What you copy should be the lines from the one with "Focus the Nickname input field" through the end of the entries, word for word. Omit the pictures.

━━ Input records ━━

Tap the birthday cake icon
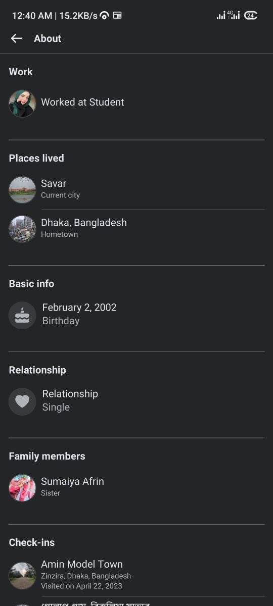 [22, 315]
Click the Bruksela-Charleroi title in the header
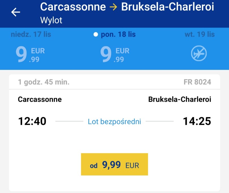The height and width of the screenshot is (193, 229). tap(168, 7)
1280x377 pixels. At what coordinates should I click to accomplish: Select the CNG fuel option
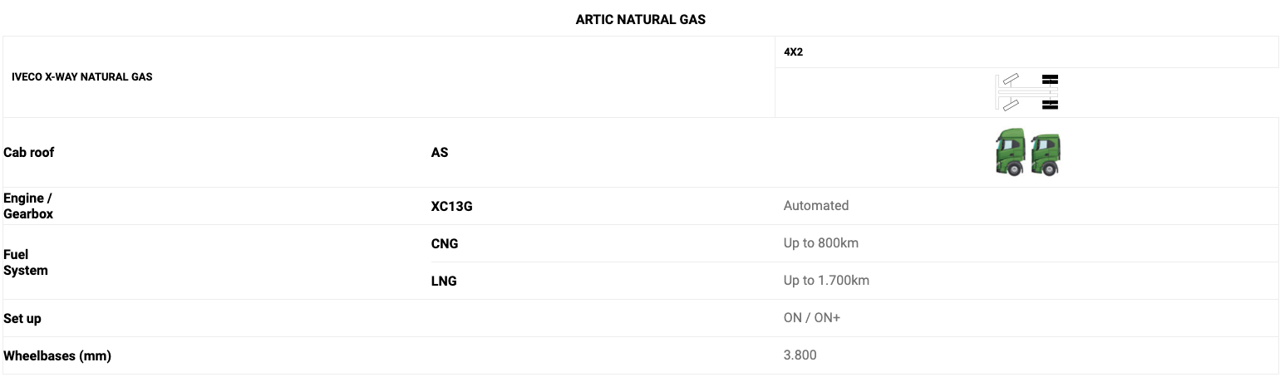(x=445, y=244)
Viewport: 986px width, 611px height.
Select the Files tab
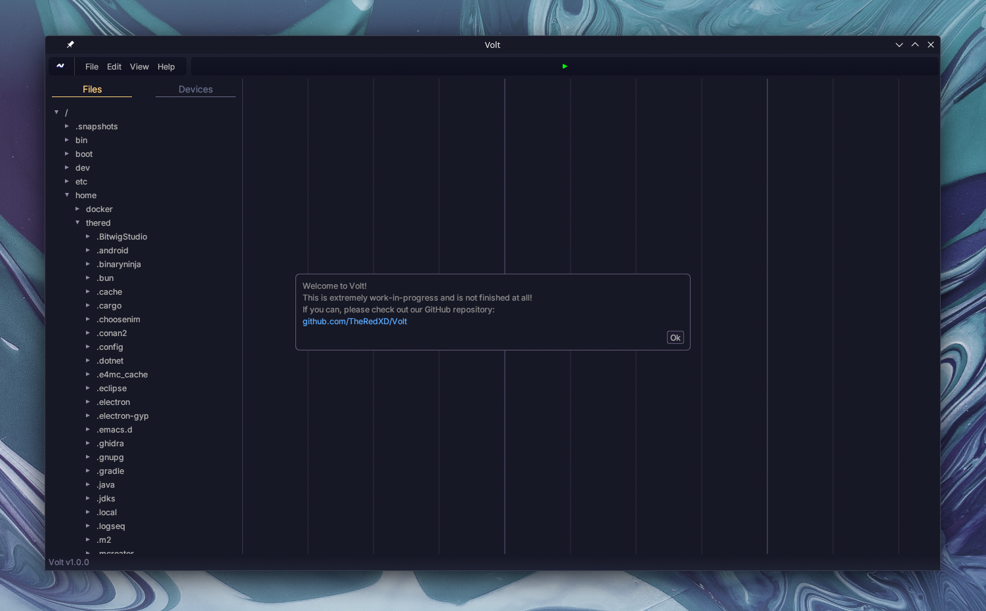[92, 89]
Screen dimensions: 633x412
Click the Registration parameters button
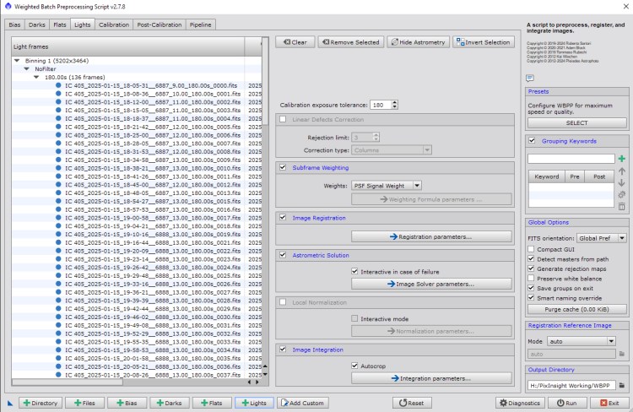coord(430,236)
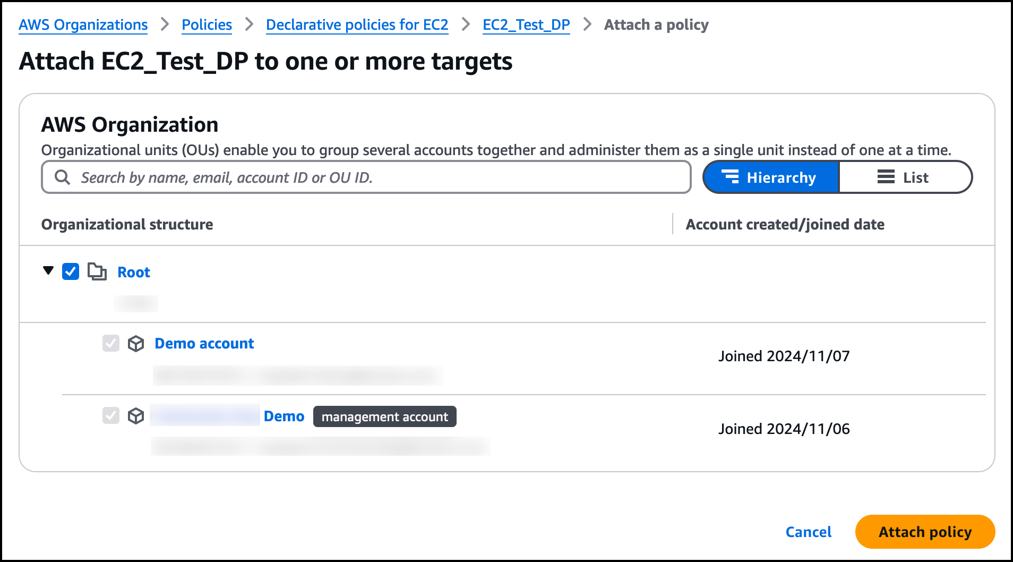Toggle the management account row checkbox
Image resolution: width=1013 pixels, height=562 pixels.
click(x=111, y=415)
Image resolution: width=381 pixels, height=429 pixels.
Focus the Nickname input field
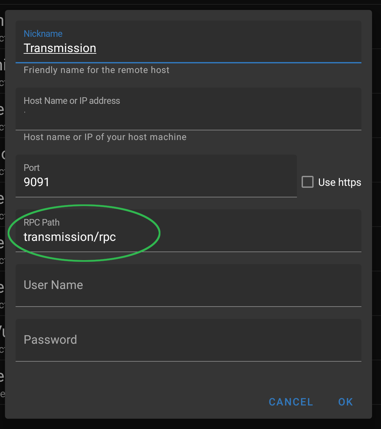click(x=133, y=48)
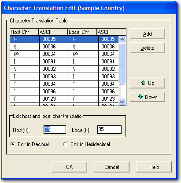This screenshot has height=183, width=181.
Task: Click the Local Chr column header
Action: pyautogui.click(x=82, y=32)
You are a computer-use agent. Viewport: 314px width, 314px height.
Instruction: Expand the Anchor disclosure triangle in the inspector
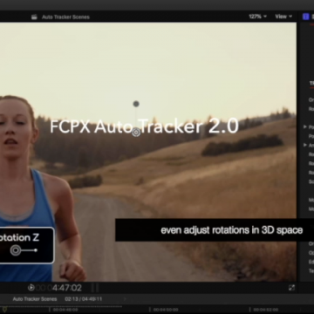(x=305, y=145)
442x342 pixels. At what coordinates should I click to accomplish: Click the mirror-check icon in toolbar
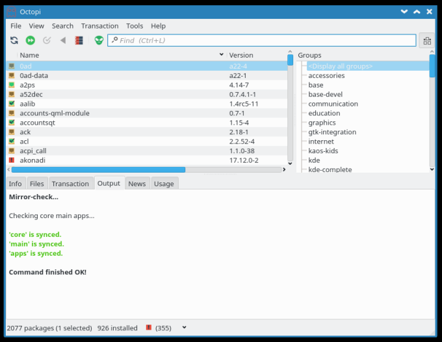click(79, 40)
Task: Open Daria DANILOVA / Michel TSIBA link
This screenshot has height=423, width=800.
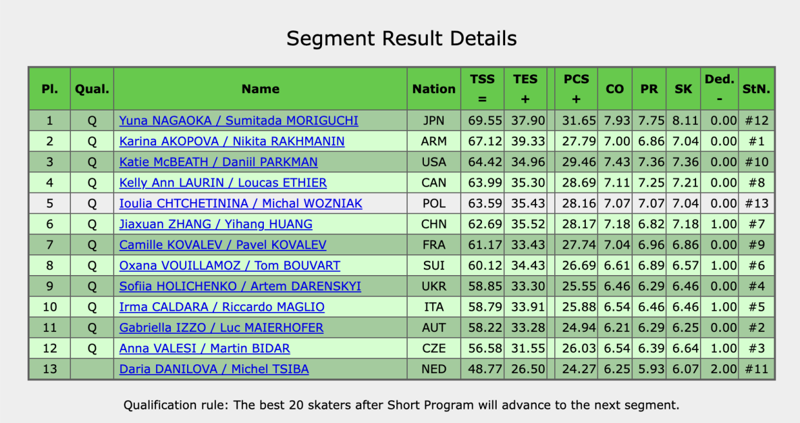Action: point(214,369)
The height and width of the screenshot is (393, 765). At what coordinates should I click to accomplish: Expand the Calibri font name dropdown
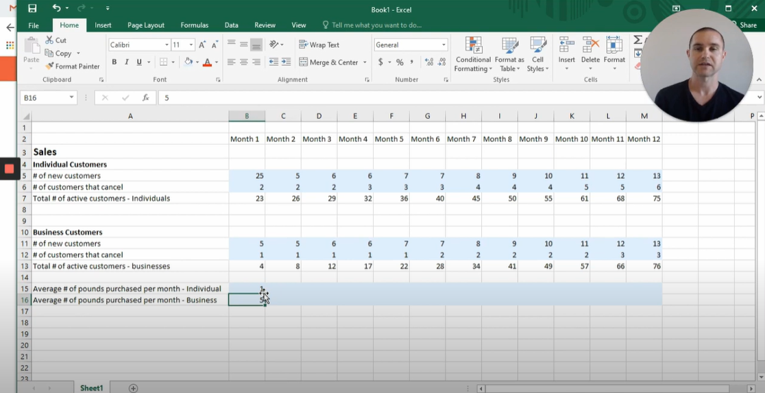[x=167, y=45]
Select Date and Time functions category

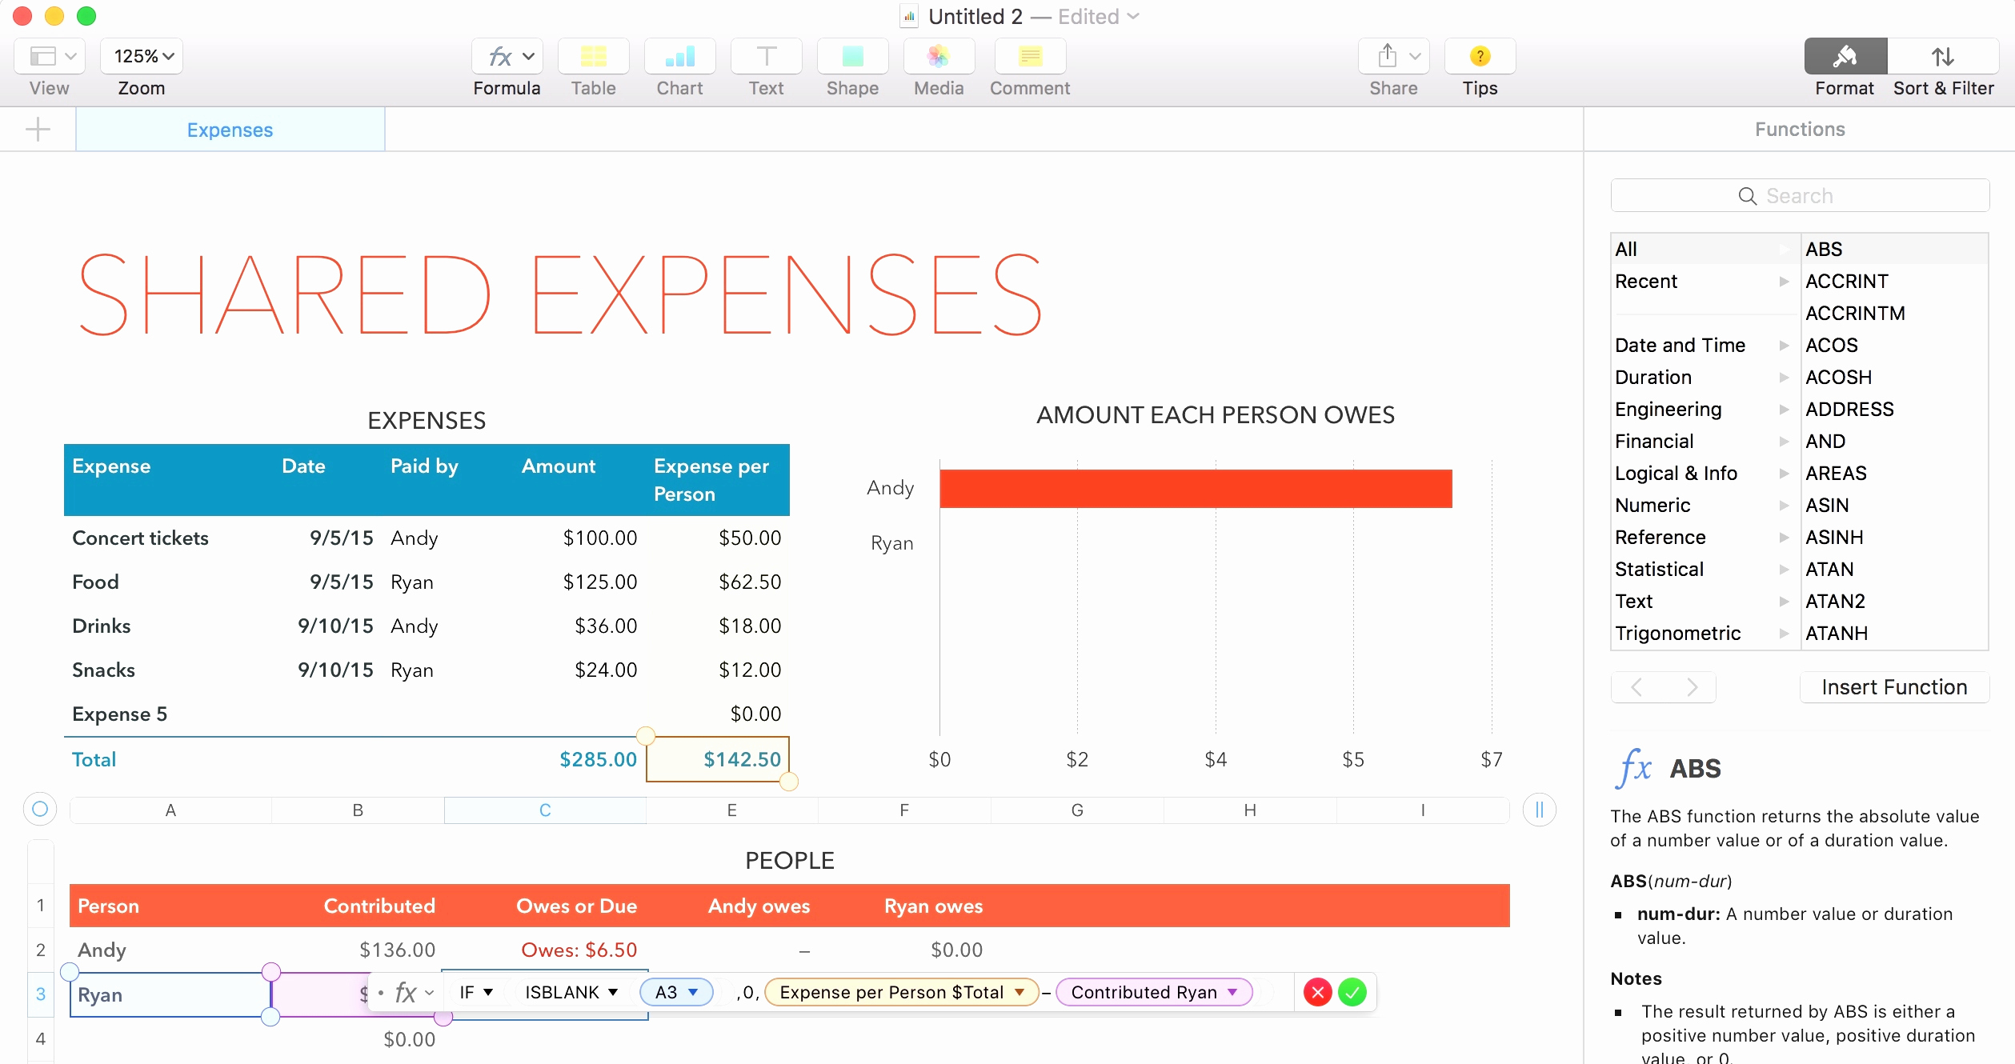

━━━

■ Task result ■
Focus the Nickname input field
click(x=133, y=48)
This screenshot has height=183, width=181.
Task: Click the Local Chr column header
Action: pyautogui.click(x=82, y=32)
You are a computer-use agent. Viewport: 314px width, 314px height.
Instruction: Expand the Anchor disclosure triangle in the inspector
(x=305, y=145)
442x342 pixels. At what coordinates should I click to accomplish: Click the mirror-check icon in toolbar
click(79, 40)
Task: Open Daria DANILOVA / Michel TSIBA link
This screenshot has height=423, width=800.
Action: point(214,369)
The height and width of the screenshot is (393, 765). At what coordinates should I click to accomplish: Expand the Calibri font name dropdown
[x=167, y=45]
Select Date and Time functions category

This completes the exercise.